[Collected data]
--------------------------------------------------

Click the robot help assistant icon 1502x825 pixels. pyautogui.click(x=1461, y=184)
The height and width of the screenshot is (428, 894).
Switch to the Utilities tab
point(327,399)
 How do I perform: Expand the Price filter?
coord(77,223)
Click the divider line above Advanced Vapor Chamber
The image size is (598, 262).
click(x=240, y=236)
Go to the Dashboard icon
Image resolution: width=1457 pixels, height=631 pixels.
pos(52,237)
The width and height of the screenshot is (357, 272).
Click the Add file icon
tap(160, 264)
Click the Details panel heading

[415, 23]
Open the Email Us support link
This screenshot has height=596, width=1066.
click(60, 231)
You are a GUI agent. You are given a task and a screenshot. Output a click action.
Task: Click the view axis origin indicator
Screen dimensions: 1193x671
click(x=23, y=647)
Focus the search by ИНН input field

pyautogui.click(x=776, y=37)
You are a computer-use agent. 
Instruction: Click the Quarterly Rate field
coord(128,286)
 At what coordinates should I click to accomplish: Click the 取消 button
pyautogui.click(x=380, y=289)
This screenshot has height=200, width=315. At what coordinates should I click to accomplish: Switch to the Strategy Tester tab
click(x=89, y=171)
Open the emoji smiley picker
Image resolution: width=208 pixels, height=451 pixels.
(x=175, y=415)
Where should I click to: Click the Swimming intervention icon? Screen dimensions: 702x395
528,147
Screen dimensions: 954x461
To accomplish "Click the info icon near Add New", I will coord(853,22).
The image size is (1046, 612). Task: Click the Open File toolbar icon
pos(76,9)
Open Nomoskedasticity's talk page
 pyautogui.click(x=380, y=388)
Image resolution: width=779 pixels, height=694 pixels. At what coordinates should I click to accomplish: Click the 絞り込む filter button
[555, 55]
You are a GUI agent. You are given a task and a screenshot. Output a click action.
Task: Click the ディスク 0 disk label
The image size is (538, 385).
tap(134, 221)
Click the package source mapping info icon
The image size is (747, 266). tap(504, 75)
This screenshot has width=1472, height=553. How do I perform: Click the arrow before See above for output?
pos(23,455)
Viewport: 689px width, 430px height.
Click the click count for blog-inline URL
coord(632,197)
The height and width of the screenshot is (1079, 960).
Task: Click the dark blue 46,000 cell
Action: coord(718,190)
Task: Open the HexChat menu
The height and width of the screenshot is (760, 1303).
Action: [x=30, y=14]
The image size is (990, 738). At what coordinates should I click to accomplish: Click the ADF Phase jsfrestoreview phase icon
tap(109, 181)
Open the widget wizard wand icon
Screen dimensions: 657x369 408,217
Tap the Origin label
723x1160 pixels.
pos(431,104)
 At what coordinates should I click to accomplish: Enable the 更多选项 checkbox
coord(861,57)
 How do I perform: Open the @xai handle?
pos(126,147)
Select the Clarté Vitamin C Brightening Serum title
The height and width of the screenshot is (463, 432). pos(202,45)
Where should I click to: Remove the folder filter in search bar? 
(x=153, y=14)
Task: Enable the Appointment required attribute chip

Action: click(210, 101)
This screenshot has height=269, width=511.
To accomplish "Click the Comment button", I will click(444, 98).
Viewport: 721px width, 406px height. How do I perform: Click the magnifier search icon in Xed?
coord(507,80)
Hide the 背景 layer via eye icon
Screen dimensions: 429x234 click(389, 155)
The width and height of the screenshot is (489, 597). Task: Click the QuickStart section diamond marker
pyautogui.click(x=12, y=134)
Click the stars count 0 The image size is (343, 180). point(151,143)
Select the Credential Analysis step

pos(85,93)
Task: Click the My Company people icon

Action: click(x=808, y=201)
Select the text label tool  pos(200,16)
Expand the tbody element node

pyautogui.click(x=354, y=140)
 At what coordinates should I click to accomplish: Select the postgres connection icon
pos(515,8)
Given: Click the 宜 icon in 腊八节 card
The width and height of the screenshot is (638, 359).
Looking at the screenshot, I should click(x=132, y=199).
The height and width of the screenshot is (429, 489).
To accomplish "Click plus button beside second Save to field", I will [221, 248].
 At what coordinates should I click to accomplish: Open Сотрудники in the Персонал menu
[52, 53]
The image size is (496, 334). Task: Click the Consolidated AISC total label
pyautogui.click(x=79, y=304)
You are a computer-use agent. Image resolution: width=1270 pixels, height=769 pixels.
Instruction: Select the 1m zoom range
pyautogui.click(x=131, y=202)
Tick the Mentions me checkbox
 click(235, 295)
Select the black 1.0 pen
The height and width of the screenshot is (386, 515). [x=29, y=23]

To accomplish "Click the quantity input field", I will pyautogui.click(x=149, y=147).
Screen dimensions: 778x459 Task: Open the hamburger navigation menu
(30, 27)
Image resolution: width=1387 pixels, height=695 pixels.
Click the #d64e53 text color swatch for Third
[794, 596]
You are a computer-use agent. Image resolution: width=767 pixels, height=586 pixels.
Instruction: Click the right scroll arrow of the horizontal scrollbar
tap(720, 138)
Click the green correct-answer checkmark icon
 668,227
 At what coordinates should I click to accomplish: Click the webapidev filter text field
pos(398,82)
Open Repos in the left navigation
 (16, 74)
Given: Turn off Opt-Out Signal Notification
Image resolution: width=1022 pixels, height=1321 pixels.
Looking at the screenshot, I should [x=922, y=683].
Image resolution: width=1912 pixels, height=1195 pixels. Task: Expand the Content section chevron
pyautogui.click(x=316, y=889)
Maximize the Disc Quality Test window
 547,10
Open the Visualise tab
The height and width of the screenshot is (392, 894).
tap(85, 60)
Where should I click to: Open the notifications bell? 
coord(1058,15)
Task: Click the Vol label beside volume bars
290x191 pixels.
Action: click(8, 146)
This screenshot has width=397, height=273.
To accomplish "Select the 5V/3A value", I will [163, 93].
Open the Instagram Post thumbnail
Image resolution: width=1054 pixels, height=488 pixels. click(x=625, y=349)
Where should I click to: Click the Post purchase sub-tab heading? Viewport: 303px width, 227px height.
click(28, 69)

--------------------------------------------------

_Exercise description_
Set down exactly the lines that begin with the one containing "Click the green correct-answer checkmark icon" and end with the last line above, and no others.

_Reply_
Click the green correct-answer checkmark icon
 668,227
 At what coordinates should I click to accomplish: Click the webapidev filter text field
pos(398,82)
Open Repos in the left navigation
 (16, 74)
Given: Turn off Opt-Out Signal Notification
Image resolution: width=1022 pixels, height=1321 pixels.
Looking at the screenshot, I should [x=922, y=683].
Image resolution: width=1912 pixels, height=1195 pixels. Task: Expand the Content section chevron
pyautogui.click(x=316, y=889)
Maximize the Disc Quality Test window
 547,10
Open the Visualise tab
The height and width of the screenshot is (392, 894).
tap(85, 60)
Where should I click to: Open the notifications bell? 
coord(1058,15)
Task: Click the Vol label beside volume bars
290x191 pixels.
Action: click(8, 146)
This screenshot has width=397, height=273.
To accomplish "Select the 5V/3A value", I will [163, 93].
Open the Instagram Post thumbnail
Image resolution: width=1054 pixels, height=488 pixels. click(x=625, y=349)
Where should I click to: Click the Post purchase sub-tab heading? Viewport: 303px width, 227px height.
click(28, 69)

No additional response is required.